Why isn't this on Connect?(Rhetoric question, no need to answer.)
m87501: "but few of us would ever consider using one for 'serious' photography except in an emergency."
That's what was said by many about digital cameras in the 1990's
Really? I don't remember anyone saying that.
AbrasiveReducer: Just one person's opinion but if my fist was bigger than my head, I wouldn't be smiling.
And in the colour picture the the model's forehead, eye and nose are huge, too. That's why there are 85mm lenses for real cameras.
Stefan Gunnarsson: I take a lot panoramas with my iPhone 5, Sony RX100 and some wtih my Galaxy S4.
The best panoramas are with iPhone 5 or/and Sony RX100. I look forward to dynamic auto exposure in iPhone 5S, because iPhone 5 does a poor job there. Sometimes my Sony Rx100 take way better panoramas and sometimes the iPhone 5 is better. I am not to impressed with my Galaxy S4.
I appreciate the phone cameras because I always carry them and therefore take more pictures. However I love my RX100 and it makes me leave my Canon 7D at home in many occasions. You know guys, the best camera is the one you….
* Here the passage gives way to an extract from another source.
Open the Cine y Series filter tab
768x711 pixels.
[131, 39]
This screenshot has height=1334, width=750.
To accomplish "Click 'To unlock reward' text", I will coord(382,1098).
I also "love" dpreview - only the whining in the forums makes me sad:)
ManuelVilardeMacedo: It's all nice and well - as long as you don't magnify the images...
Well, the one at the music concert didn't impress me that much - except for the woeful noise and the lack of definition.
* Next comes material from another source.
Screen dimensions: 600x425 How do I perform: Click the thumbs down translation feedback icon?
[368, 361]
Yeah, because one does panoramas like 9 out of 10 pictures, right?
We've also got a lot of bigoted gadget freaks bashing camera snobs.
It's all nice and well - as long as you don't magnify the images...
ManuelVilardeMacedo: Why is Connect still trying to impinge on us the idea that smartphones are a viable alternative to a decent camera? Look at those 4 pictures of the girl: they're ridiculous! Their lack of quality is embarrassing. The Nokia fares a bit better, but that greenish hue is disgusting. Even the landscape above, which is quite acceptable, has clipped highlights. Besides, people who take snaps with smartphones can't be bothered with all that tech talk. They just want to make casual, unpretentious shots, that's all. And that's fine with me. Just don't pretend these things are competent cameras, because they aren't.
Bigley Ling: small sensors performing like full frame would not be technical progress: that would be a miracle! That would be akin to trying to sit 40 people in a 2+2 convertible.